- Goal of the exercise:
Exclude all pictures. Then restate, word for word, the entries from the first line through the line that contains "The height and".

=== Exercise data ===

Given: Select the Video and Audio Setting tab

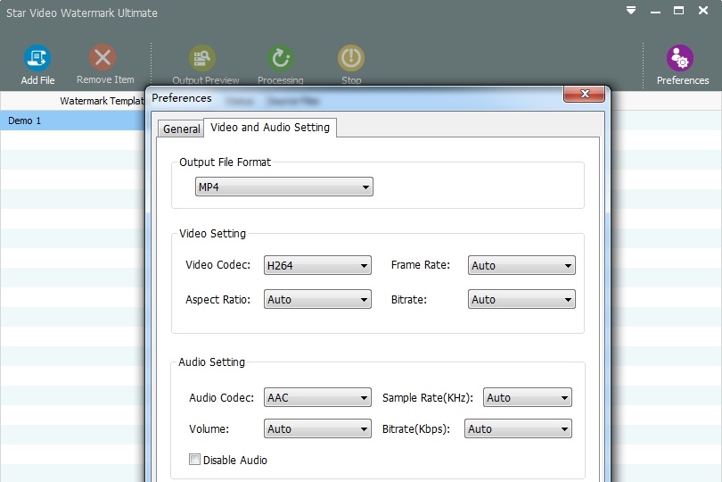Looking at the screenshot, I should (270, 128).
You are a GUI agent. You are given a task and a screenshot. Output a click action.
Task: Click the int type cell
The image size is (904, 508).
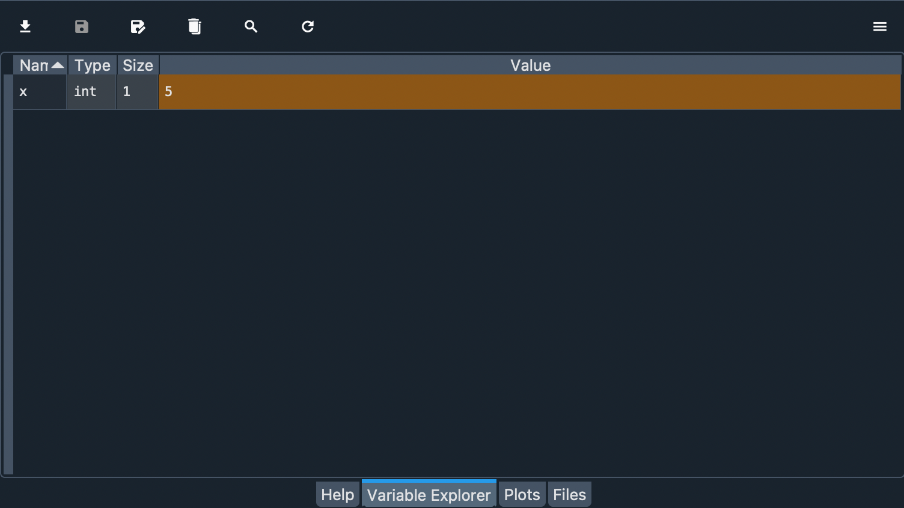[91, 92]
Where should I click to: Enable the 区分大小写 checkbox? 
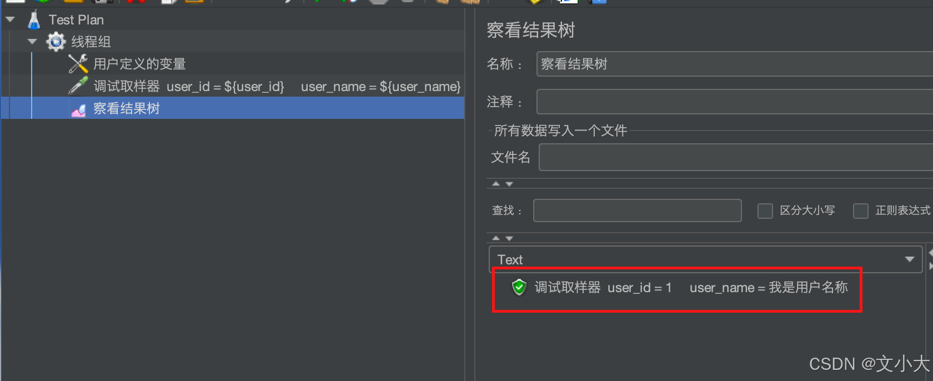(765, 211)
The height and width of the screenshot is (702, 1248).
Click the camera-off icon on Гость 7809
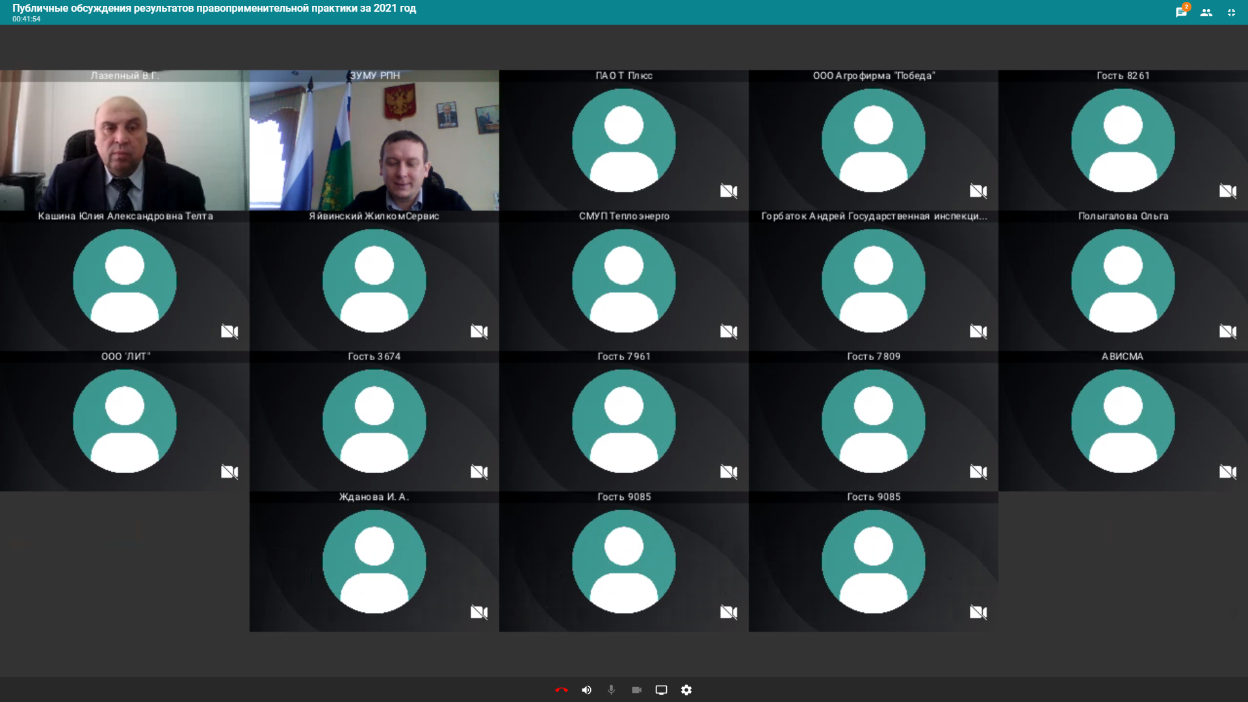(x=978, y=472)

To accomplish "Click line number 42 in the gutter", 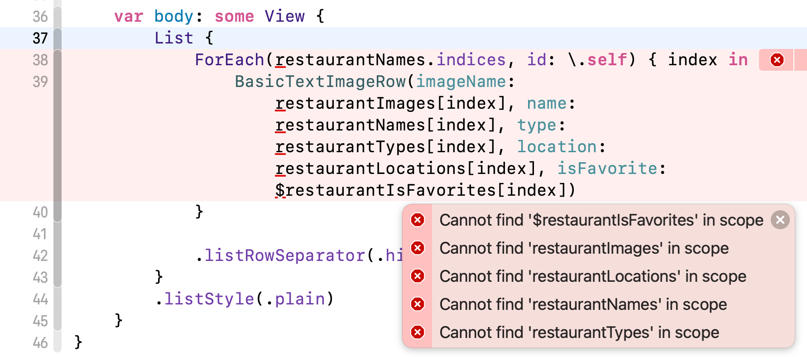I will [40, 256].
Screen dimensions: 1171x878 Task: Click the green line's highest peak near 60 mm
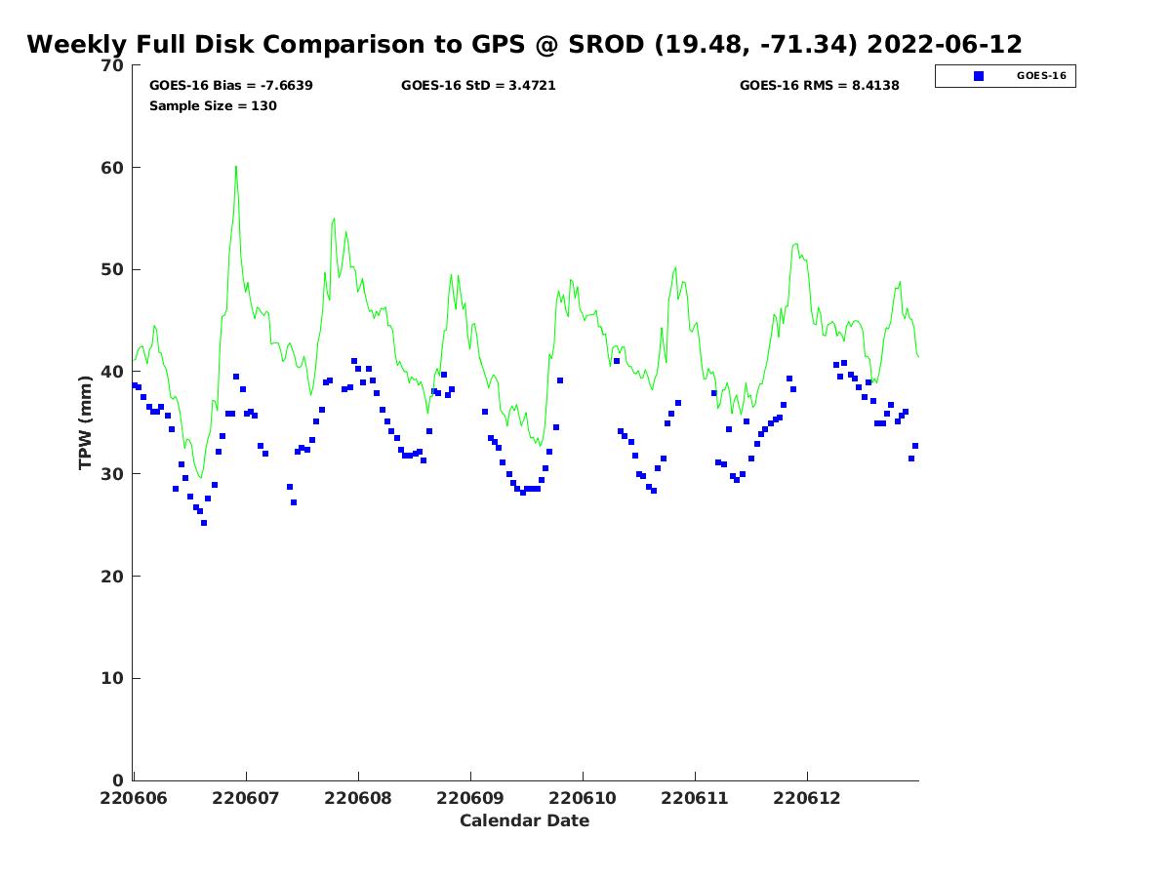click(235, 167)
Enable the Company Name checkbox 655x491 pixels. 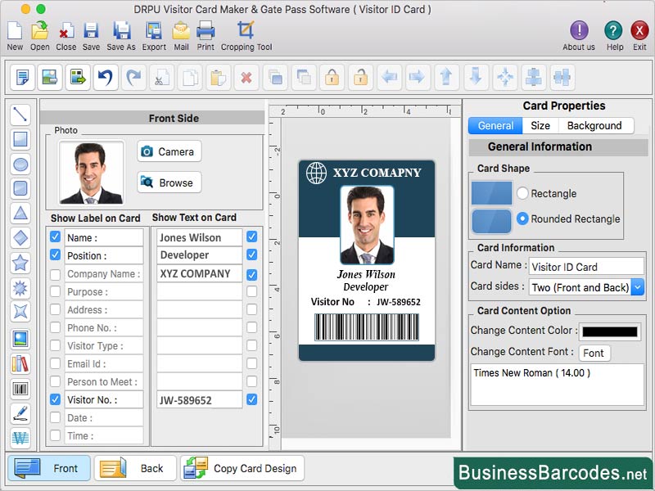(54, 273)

===

- Your response:
Given: Select the Video and Audio Setting tab

Looking at the screenshot, I should (270, 128).
You are a GUI agent. You are given a task and a screenshot. Output a click action.
Task: Click the int type cell
The image size is (904, 508).
[91, 92]
Where should I click to: Enable the 区分大小写 checkbox? 
(765, 211)
The height and width of the screenshot is (702, 1248).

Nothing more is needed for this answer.